Here, the layers of the parallel networks are defined in the model itself. And this seems to work just fine. However, now I was trying to make the model easier to reduce by “extracting” the parallel model as follows:
class CoreModel(nn.Module):
def __init__(self):
super(CoreModel, self).__init__()
# Define layers
self.layer1 = ...
self.layer2 = ...
...
def forward(self, input):
X = self.layer1(input)
X = self.layer2(X)
...
return X
class SiameseNetwork(nn.Module):
def __init__(self, core_model):
super(SiameseNetwork, self).__init__()
self.core_model = core_model
def forward(self, input1, input2):
output1 = self.core_model(input1)
output2 = self.core_model(input2)
return output1, output2
core_model = CoreModel()
model = SiameseNetwork(core_model)
The problem is that when I call loss.backward() during training it says that I cannot call backward() twice. I assume that’s because I wrapped the layers in a nn.Module.

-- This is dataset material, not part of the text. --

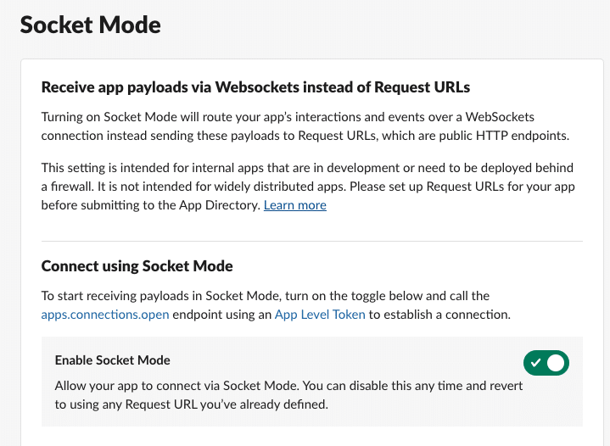Click the Socket Mode page title
610x446 pixels.
pyautogui.click(x=90, y=25)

Is there a right way to define the “core model” on its own and then just give it to the Siamese Network model as parameter?
@ptrblck thanks! Your examples for Variant A and Variant B work for me as well. When I use my “core model” (with embedding layer, RNN layer, linear layers) it still only works with A. All I did was to put the code from CoreModel directly into the SiameseNetwork class. I simply cannot see the difference at the moment.
I probably will need to slowly extend the basic work Variant B to see where it begins to break down.
EDIT: Yeah, slowly building up the basic network of Variant B did the trick. I cannot really tell where I made an error in the first place. I assume(!) that I didn’t correctly re-initialize the hidden state of the RNN layer at the right time(s).